Chiu replied that it would not only affect the civil code, but also the penal code. The amendments would have an influence on how bigamy is treated, affecting article 239 of the penal code (an article relating to adultery). Chiu adds that it would impact the very institution of family and marriage.

He says there will be a “second influence on the family unit”. He mentions a personal anecdote where an elderly person asked him a question about same-sex marriage during the Lunar New Year celebrations.

“How would they write down the name of the parents on a family’s ancestral tablet?” said Chiu. “Would they write the names of the two deceased fathers? Or the names of the two deceased mothers? The whole family would have an argument on this.”

Furthermore, after receiving an obituary over the past few days, he wondered how future obits would be written?

“Would they have to write ‘son-in-law’ for a man’s partner, or ‘daughter-in-law’ for a woman’s partner?” Chiu says that the changes to these titles will have an impact on life and society.

Hsu wasn’t satisfied with how Chiu used “freedom of legislation” to argue for an amendment to the laws. During cross-examination, she questioned Chiu on the limits of freedom of legislation. If specific marriage laws were created for infertile couples, would there still be freedom of legislation? Chiu replied that fertility is not a condition of marriage as outlined in the civil code and did not directly respond to the question of whether there is a limit to freedom of legislation.

Critics are also divided on whether the existing civil code provisions are unconstitutional and whether the marriage equality law is constitutional.

Some believe that certain regulations in the civil code are already violating the Constitution and that the limits of freedom of legislation is basic rights of citizens. If the adoption of marriage equality laws still cannot protect citizens, then the civil code should be amended.

Other critics maintain that the related regulations in the civil code currently in force do not violate the constitution and that protection of LGBT peoples can be strengthened through the protection of extra-marital laws.

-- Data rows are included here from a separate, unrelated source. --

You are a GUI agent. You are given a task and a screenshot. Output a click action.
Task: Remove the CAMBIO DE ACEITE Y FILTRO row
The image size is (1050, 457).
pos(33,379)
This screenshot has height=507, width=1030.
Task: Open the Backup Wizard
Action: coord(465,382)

Chen Ai-Er (陳愛娥), professor of law at National Taiwan University, compares and contrasts discussions in the US and Germany on the issue of same-sex marriage. She points out that the US Supreme Court recognizes marriage equality and the protection of human rights, while in Germany marriage is seen as a regulation. The question of whether the constitution has been violated needs to be investigated based on the core of marriage regulations, which is based on heterosexual marriage. Chen believes that Germany’s system grants protection to same-sex couples and their model can be an option for Taiwan.

Meanwhile, Lee Hwai-Tzong (李惠宗), professor of law at National Chung Hsing University, argues that the law is aimed at handling common situations and phenomena. Since heterosexual marriages are the most common phenomena, the regulations in force do not violate the constitution. However, since the most urgent legislative issue at hand is the fact that there are no regulations that protect gay rights, a constitutional violation cannot be ruled out, and appropriate legal protections should be granted to accommodate this oversight.

What kind of conclusion will the Grand Justices come to on the 4 arguments? Judge Hsu Tzong-Li (許宗力) announced that the arguments are sufficient and will declare an end to the debate. The issue date for the report will be determined within a month, with an announcement to be made by May 24th, 2017, at the latest.

During his final statement, Chi Chia-wei gave a vivid description of what’s at stake, speaking against a special law that would avoid an amendment to the civil code.

“A ‘special law’ [as opposed to amending the civil code] is what you would give second-class citizens. Right now, heterosexuals are given the equivalent of a motorcycle under the law. Two people can ride on it a long distance. But a special law only for the LGBT community is the equivalent of giving us a tandem bicycle. It’s only good for the short run, and very tiring in the long run.”

After running on this path of marriage equality for 30 years, Chi no longer wants to be treated as a second-class citizen. He looks forward to treading the same road as heterosexual men and women.